Assignment:
Print exactly the lines that run from the one containing "Select the Compare option" to the final line of the data, both included, and print none of the pictures.

Materials provided:
=======
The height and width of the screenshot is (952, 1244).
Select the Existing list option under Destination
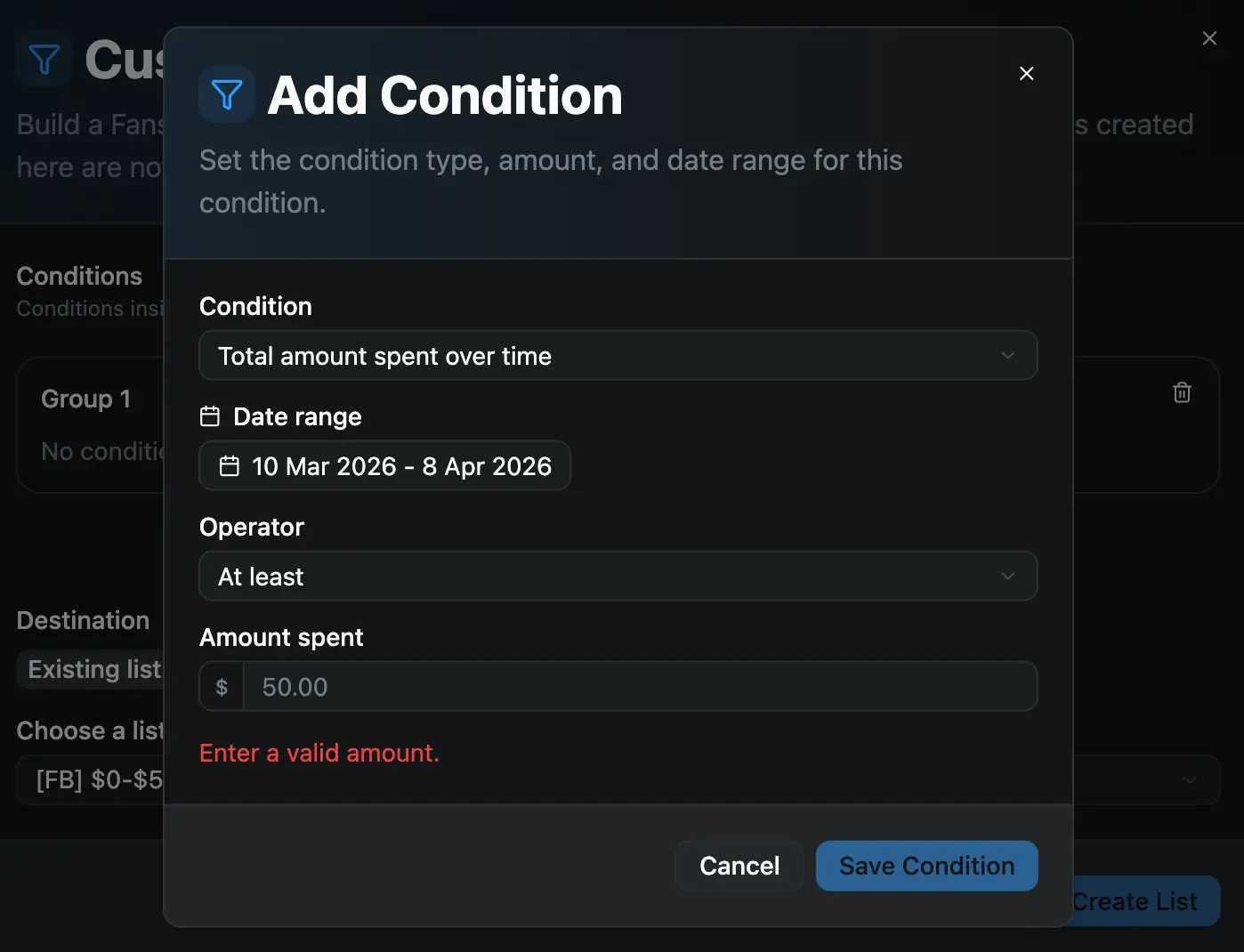92,668
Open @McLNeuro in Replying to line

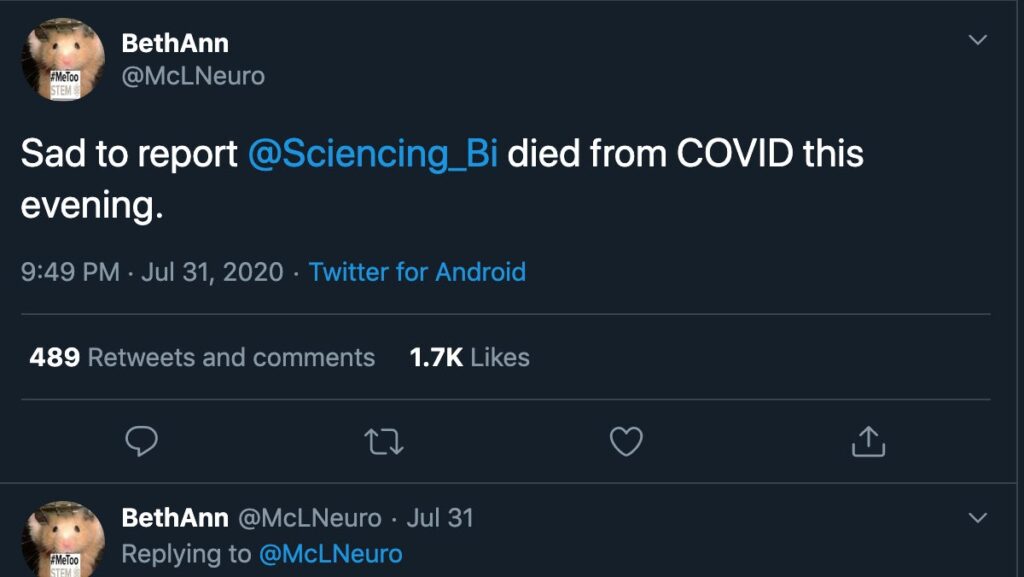click(x=331, y=554)
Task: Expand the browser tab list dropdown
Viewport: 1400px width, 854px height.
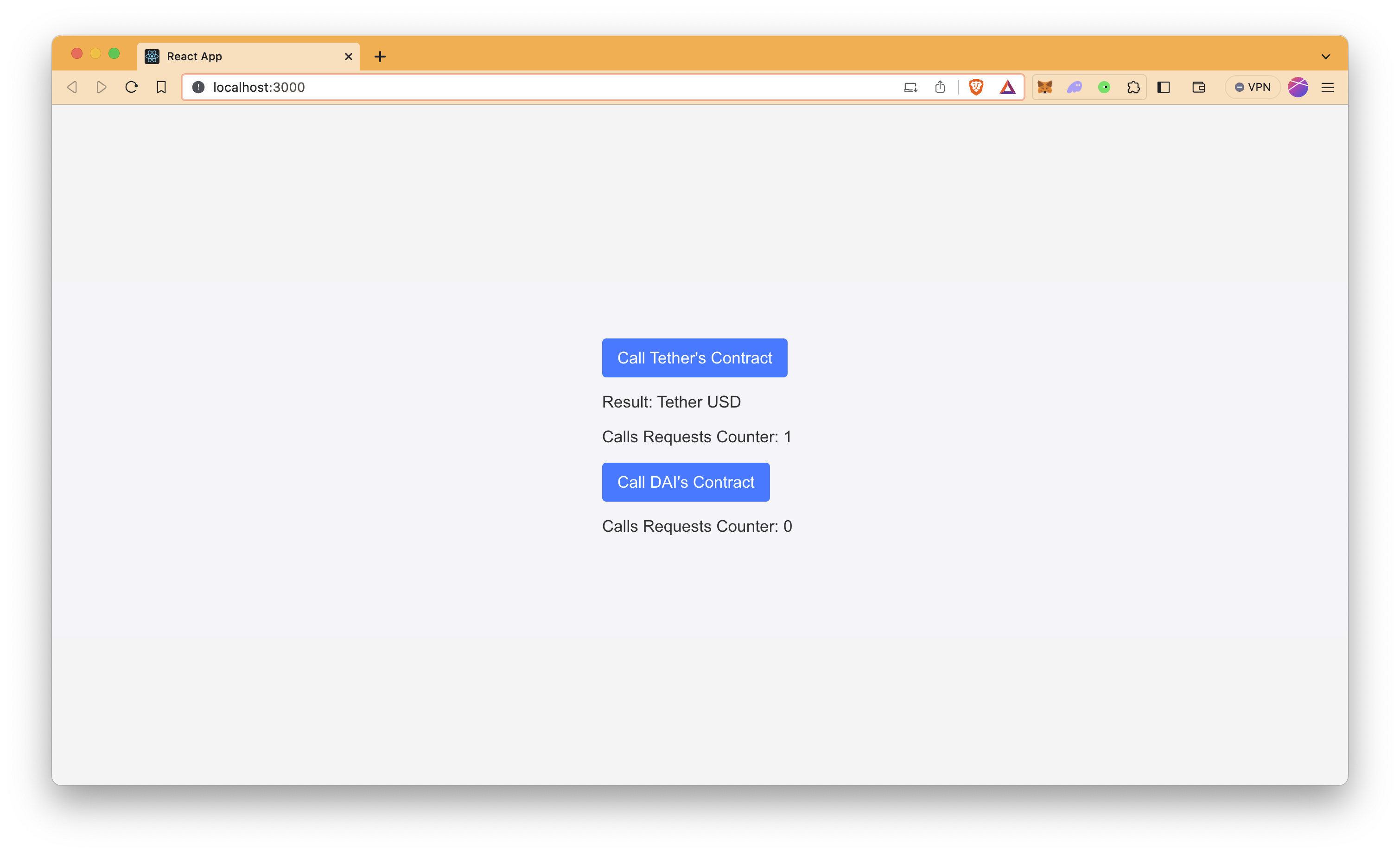Action: [1326, 56]
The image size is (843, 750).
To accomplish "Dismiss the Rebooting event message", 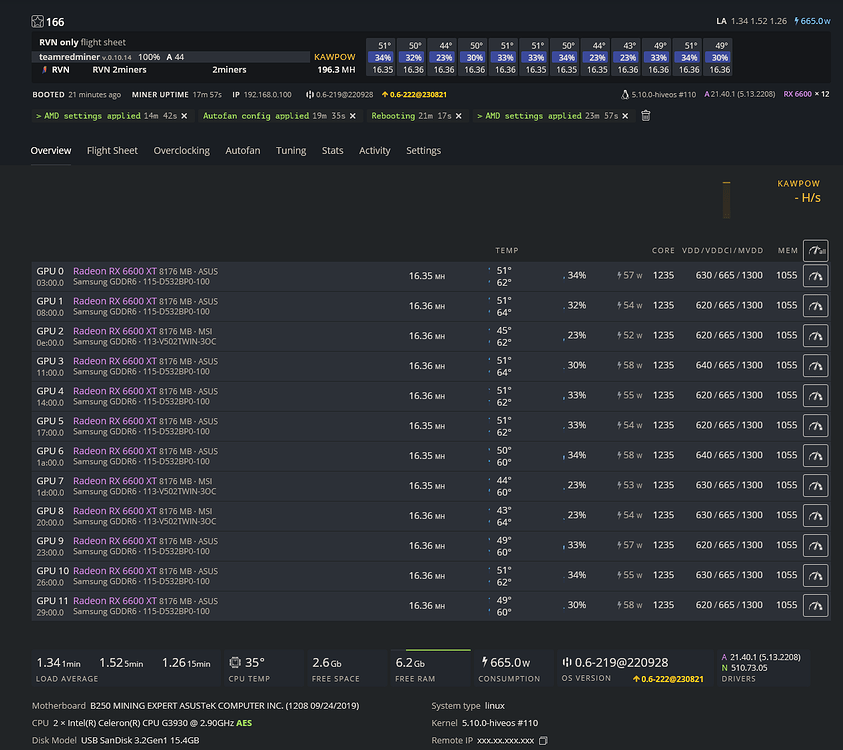I will click(x=460, y=115).
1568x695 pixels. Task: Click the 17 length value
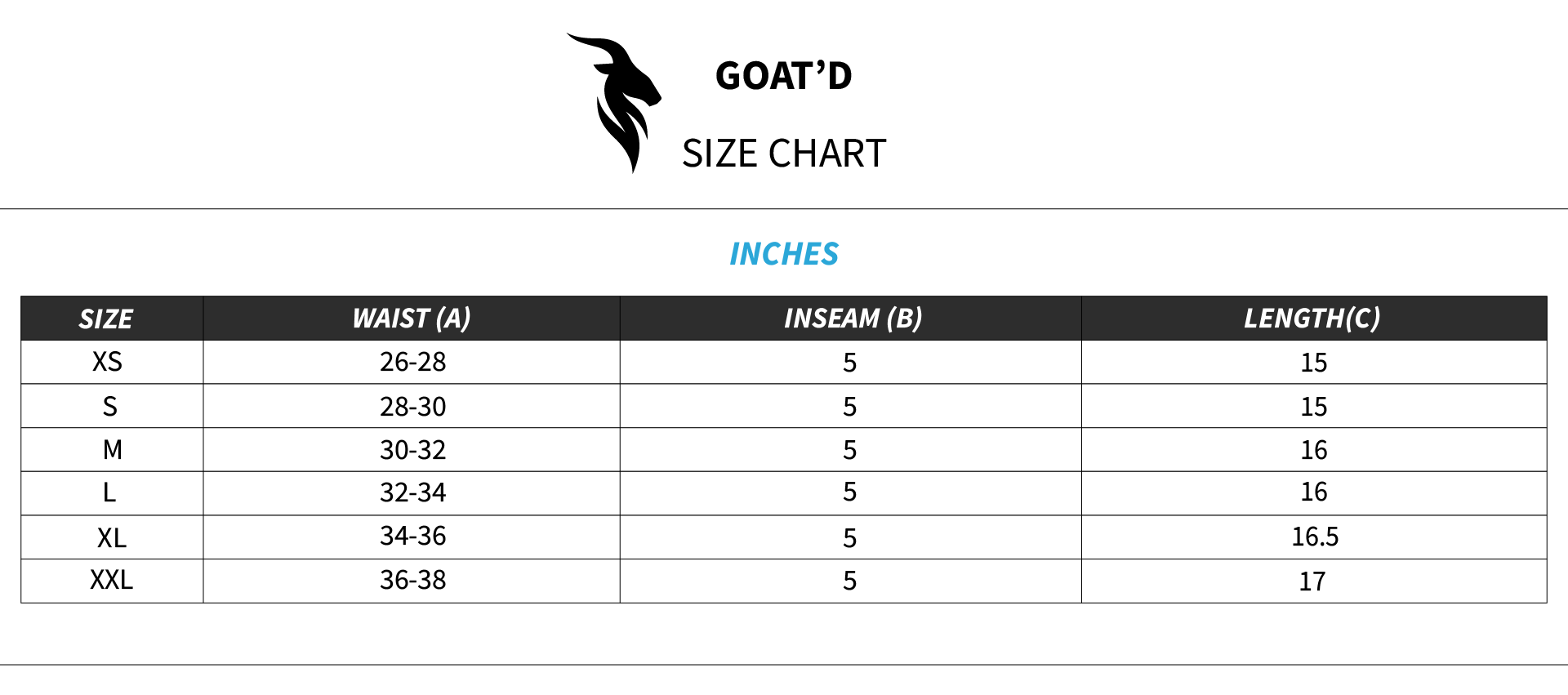[1312, 581]
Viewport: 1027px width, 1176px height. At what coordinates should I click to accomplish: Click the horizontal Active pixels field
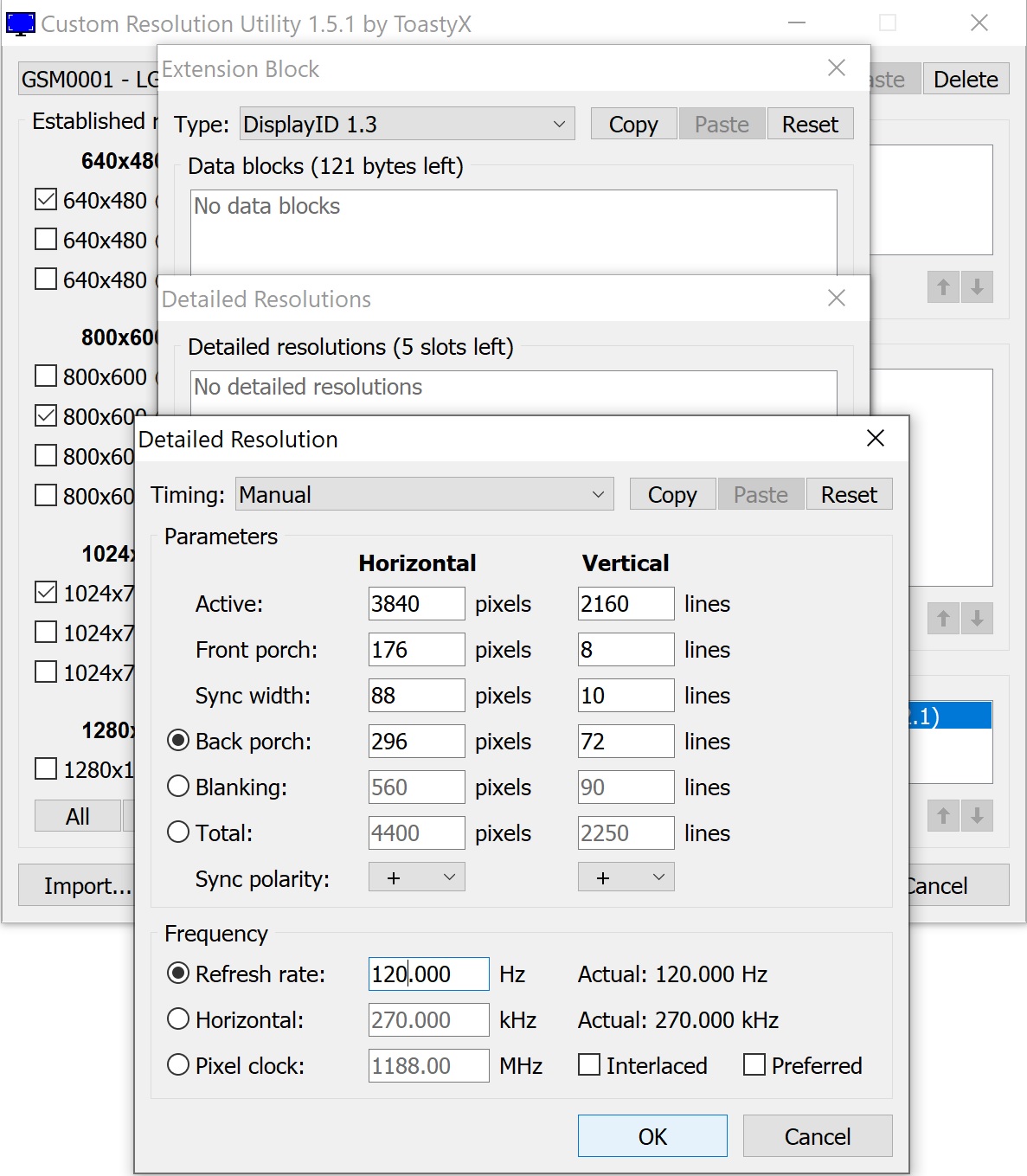coord(415,603)

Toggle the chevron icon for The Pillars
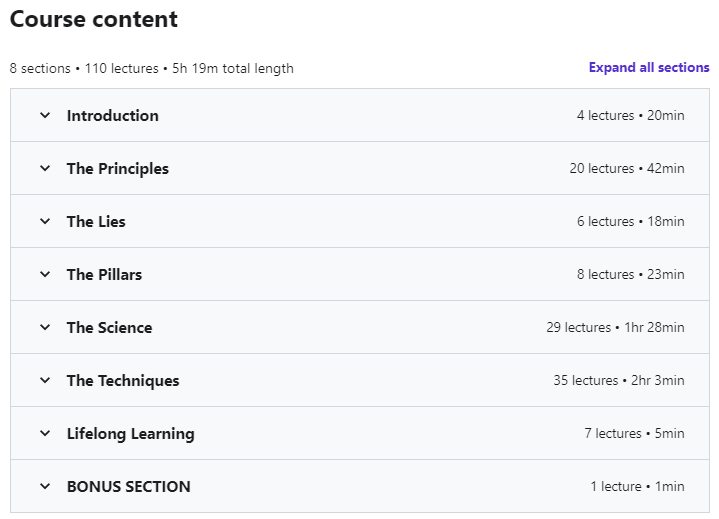tap(45, 274)
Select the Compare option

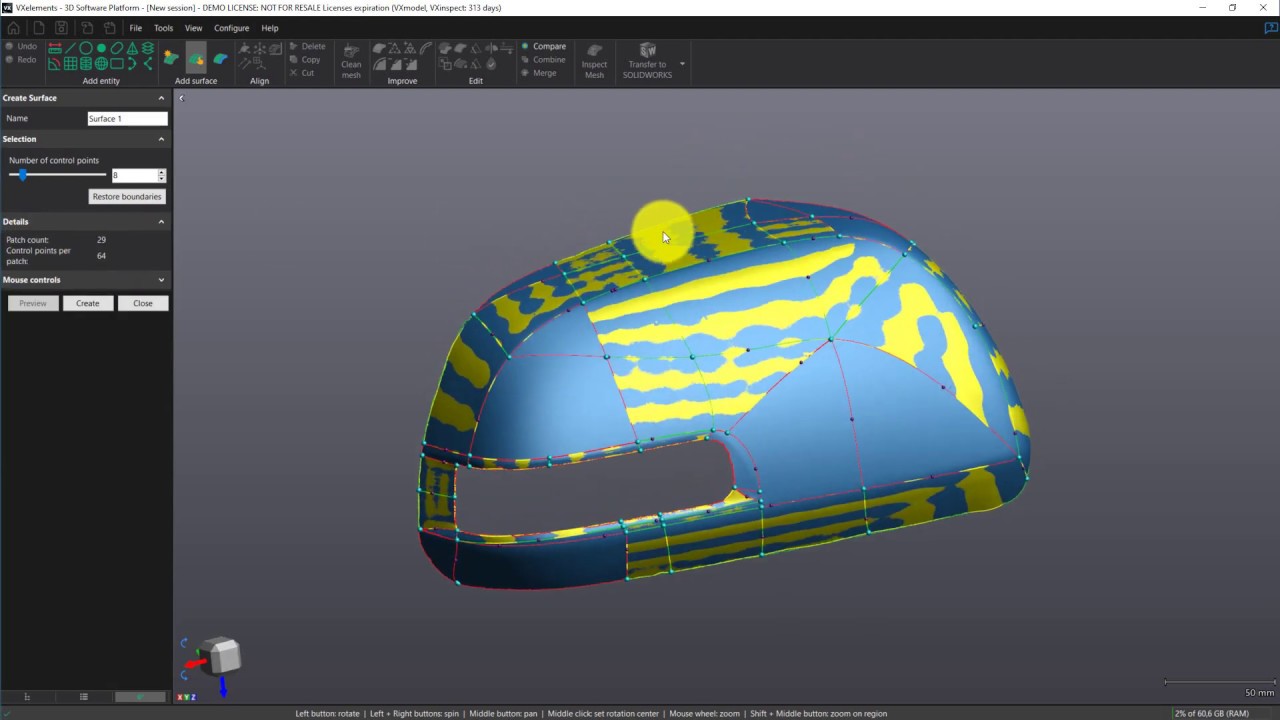[548, 46]
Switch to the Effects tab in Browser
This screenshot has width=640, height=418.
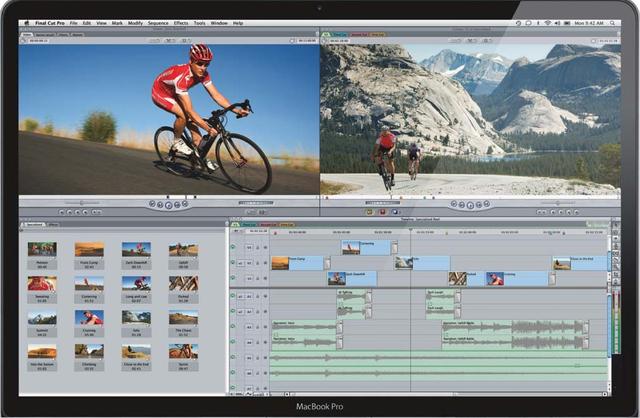pos(53,224)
=======
Solution to this exercise:
Select the Compare option

[548, 46]
Switch to the Effects tab in Browser
This screenshot has width=640, height=418.
pos(53,224)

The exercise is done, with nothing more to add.